ChemComm’s 60th Anniversary – Susumu Saito

ChemComm is publishing its 60th volume in 2024. Over the past 60 years, ChemComm has been the RSC’s most cited journal, and one of the most trusted venues for rapid publication of short communications. In our anniversary year, we recognise the important contributions ChemComm has made, and continues to make, in advancing the chemical sciences.

As part of our anniversary celebrations, we’ve brought together a collection featuring the latest research from some of our most loyal and dedicated authors. From those marking the beginning of their independent academic career by publishing their first article with us, to the rising stars and established leaders publishing in our yearly ‘Emerging Investigators’ and ‘Pioneering Investigators’ collections, this collection champions the contributions of our worldwide author community. We are proud many authors choose to support our journal by regularly publishing their best work with us. This collection also features papers from our ChemComm Emerging Investigator Lectureship winners, and our Outstanding Reviewer awardees, whose invaluable feedback has shaped our published content through the years.

To accompany the collection, we’ll be publishing interviews with contributing authors where they provide further insight into their research and reflect on their journey with ChemComm.

Check out our interview with Susumu Saito (Nagoya University, Japan) below!​​​

Susumu Saito obtained his doctoral degree of Engineering (1998) from Nagoya University (NU). He attended Prof. E. Jacobsen’s group at Harvard, USA, as a Visiting Researcher (1994). His first academic position was as Assistant Professor at the Graduate School of Engineering, NU (1995), and he became Associate Professor of the Institute for Advanced Research (IAR), NU (2002), and Full Professor and IAR Fellow, NU since 2015. He is an Asian Core Program Lecturer awarded from China (2009) and Taiwan (2009), a recipient of the Nagase Research Award (2018) and SSOCJ Tosoh Award for Environment and Energy (2019); PI of CREST project, JST since 2022. Web page link: http://noy.chem.nagoya-u.ac.jp/S_Saito-E/

 

How have you seen ChemComm evolve over the years, and what aspects do you find most noteworthy?

Evolution is not necessarily needed. Keeping traditions is sometimes very important.  ChemCommun is concise and friendly to many new and young authors who just joined our community as principal investigators (PIs). They can share their new findings very quickly with their peer researchers. Technically, we can see some evolution or advancement in your internet submission systems. For example, clearcut peer-review/decision processes, which can be tracked by the authors daily, are useful and intriguing to see for the authors to check the real-time reviewing progress.

What is your favourite thing about ChemComm?
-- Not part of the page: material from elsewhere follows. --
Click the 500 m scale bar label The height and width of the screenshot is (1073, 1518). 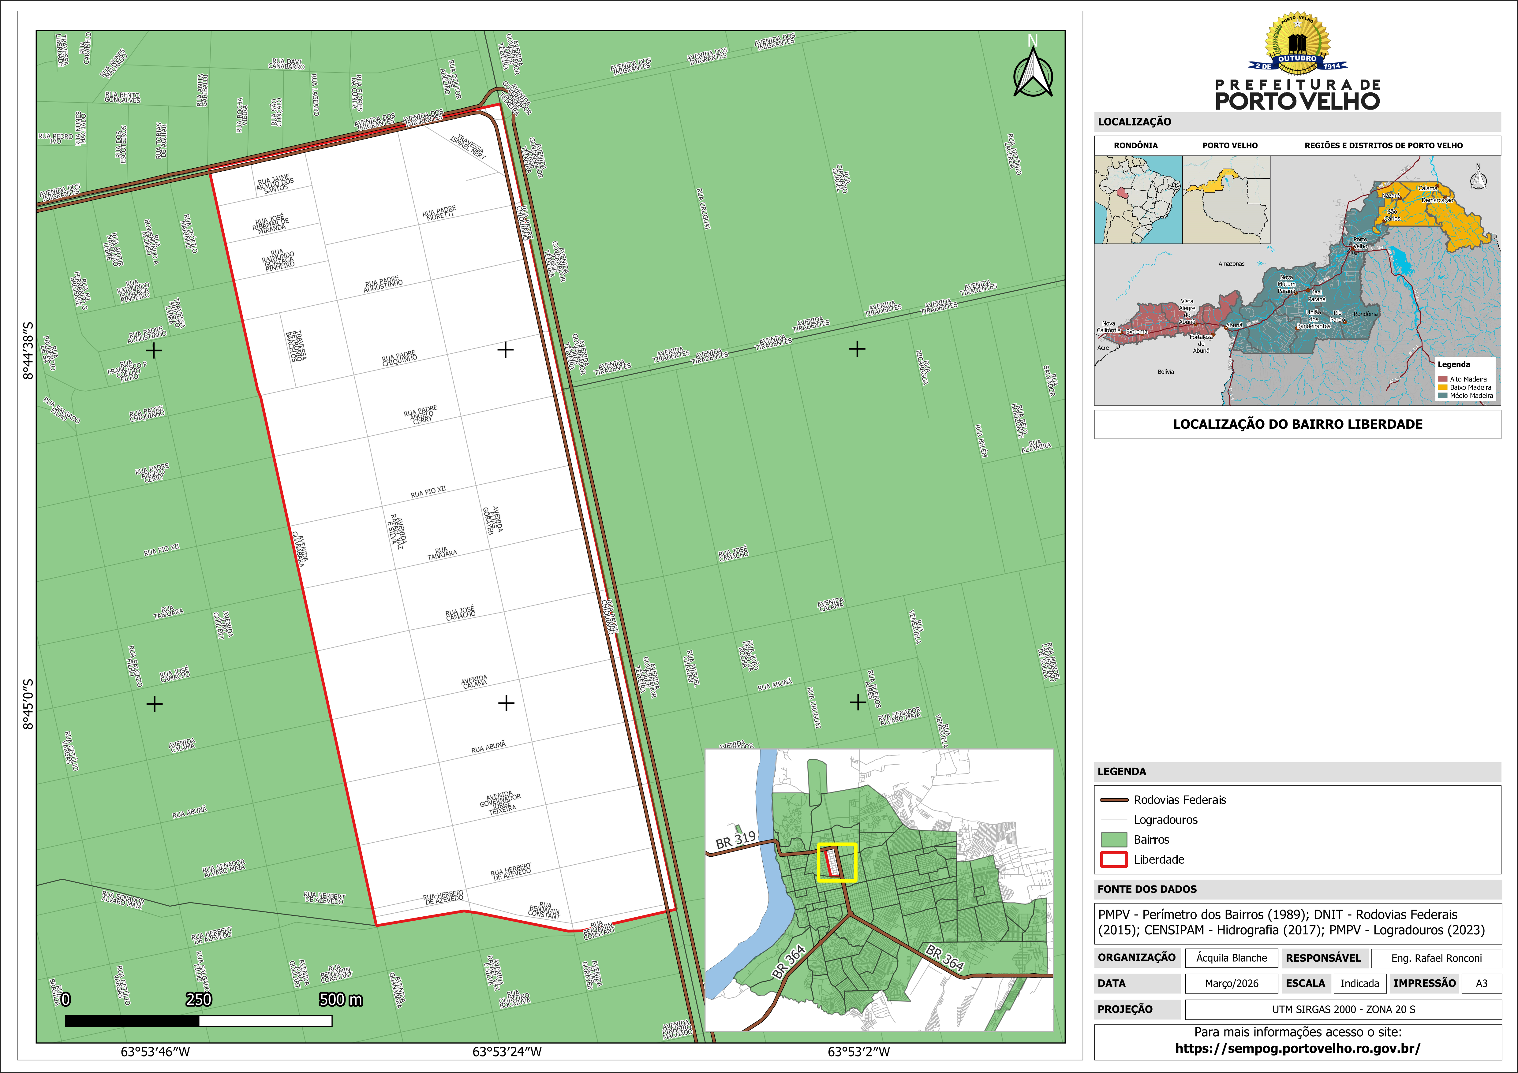point(340,1000)
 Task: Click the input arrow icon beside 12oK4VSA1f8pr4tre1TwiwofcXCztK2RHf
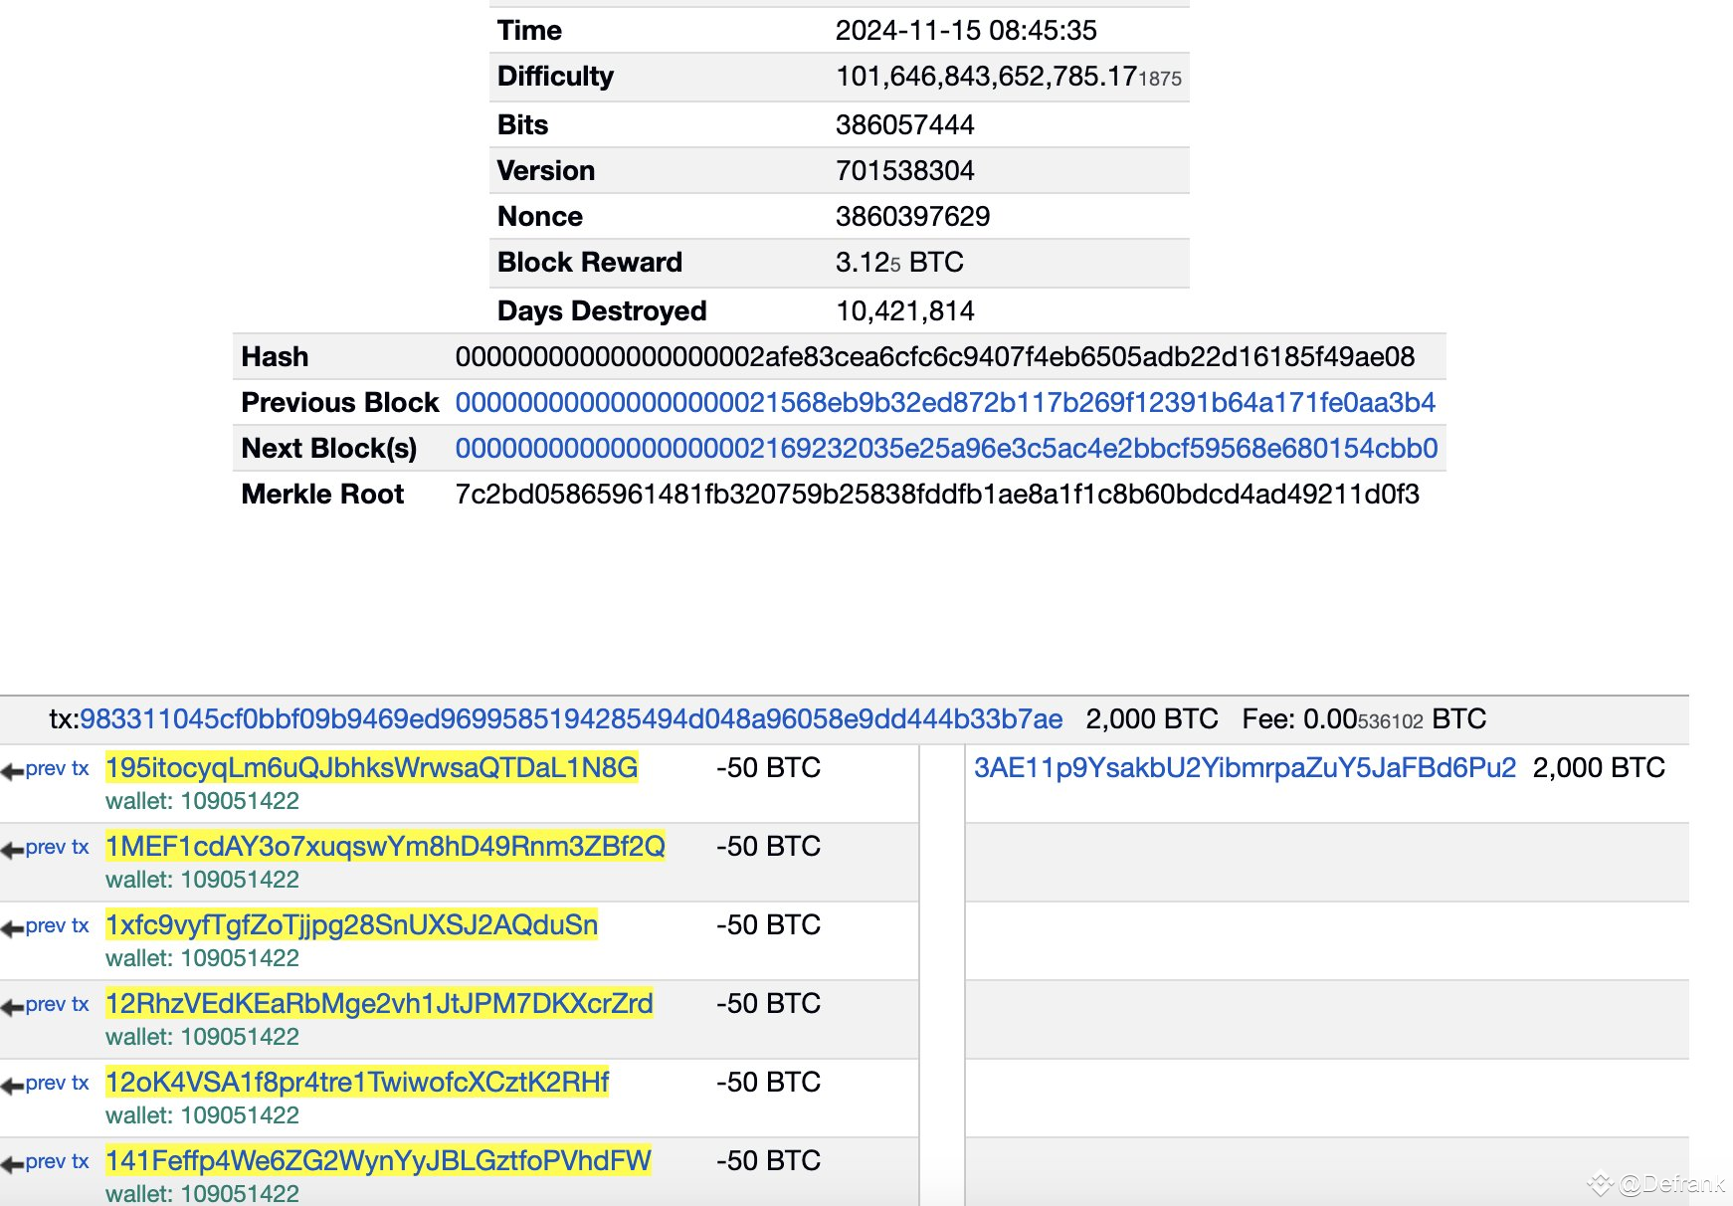click(12, 1083)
ChemCommun continues accepting fundamentally compact and sharp, but novel scientific findings in pure chemistry rather than a big science. A plethora of new journals recently launched try to be adaptable to fashionable and mainstream trends, more applied materials-oriented, and are too interdisciplinary. Those journals in their entirety frequently ask us to include time-consuming corroborations and profound proof-based interpretations using expensive in silico calculation and machinery analysis.

How would you describe the peer review process and interaction with the editorial team at ChemComm?

Reviewers evaluate the novelty, and urgency of the research results as usual but at the same time not so picky about how the authors went in depth to demonstrate/corroborate the mechanism which takes huge time to firm up and publish it.  It is very nice to accept only new research results as far as the obtained fact is sound and solid.

Are there ways in which the journal can further support and engage with future generations of scientists?

Please keep the traditions. Please be tolerant of the research results of young scientists who are just getting started with his/her professional career. They are sometimes rough, but just need a novel outstanding fact which cannot be clearly explained and rationalized.

Could you provide a brief summary of your recent ChemComm publication?

We looked at how we could use renewable energy (including sunlight), water and minimal fuel (organic compound) more effectively for a green and uphill (endergonic: DG > 0) organic synthesis (with no salt/organic waste formation) in the future direction of the sustainability.

In you opinion, what are the next steps or potential areas of research that could build upon the findings in this paper?

Artificial photosynthesis directed toward organic synthesis, in which a non-natural and thermodynamically endergonic (ΔG° > 0, uphill) reaction that uses water as an electron donor, rather than a source material, is driven by solar-energy. A preprint of the preliminary results has been uploaded (DOI: 10.21203/rs.3.rs-4943835/v1) by our group. This result we believe is the dawn of a new era of catalytic organic synthesis for sustainability chemistry, which will hopefully be more rationally and diversely advanced soon.